I do not want to use an adapter.
Thanks!
I would be limited of course since the TI only uses one fire button.
The pinouts for the Sega Genesis controller are
You can map the pins on the 99/4A joystick from
Should be able to wire the pins up by matching the correct ones on each side.
Posted Fri Apr 14, 2017 2:02 PM
I think if you try to do this on an unmodified Genesis controller you'll run into the problem that only Up and Down will work. The rest of the switches go through the mux chip in the controller and that won't work without 5v power on pin 5. You can modify the controller to bypass the chip and connect the switches directly instead. http://smalltimer.ne...d/segactrl.htmlhas instructions for doing this to produce an Atari-style pinout. You could follow those instructions and then try switching the pinout on the cable around to match the TI-99.
Posted Fri Apr 14, 2017 4:30 PM
Posted Fri Apr 14, 2017 5:40 PM
Posted Sun Apr 16, 2017 9:38 PM
Best console controller out there IMHO.
Posted Wed Apr 19, 2017 9:41 AM
Posted Wed Apr 19, 2017 9:42 AM
The Genesis controller is already an Atari-style controller with zero conversion needed.
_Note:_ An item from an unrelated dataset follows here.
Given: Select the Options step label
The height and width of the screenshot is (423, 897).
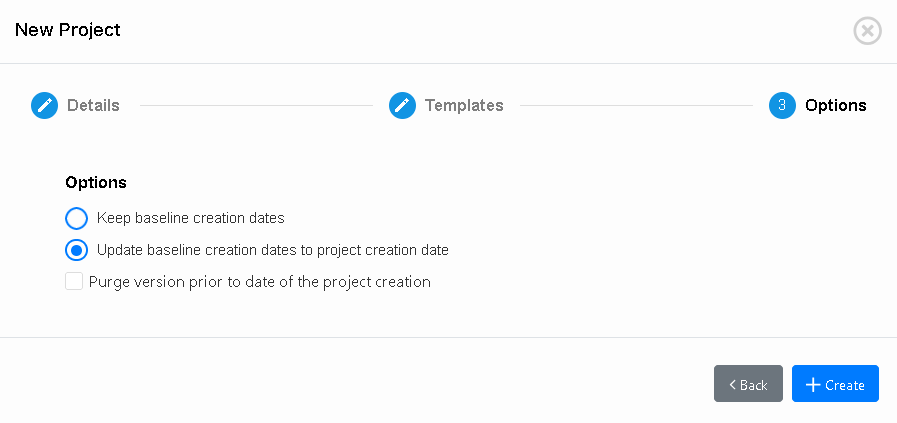Looking at the screenshot, I should tap(835, 105).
Sega was smart enough to make them plug-in compatible.
Since the open market has so many Genesis variations (Atari options, Standard Genesis, Sports Trackball, Arcade Multi) and they all work with a cheap $10 TI-to-Atari converter dongle, why mess with the pin outs?
Why not just get the TI-to-Atari pin out dongle and give yourself tons of options?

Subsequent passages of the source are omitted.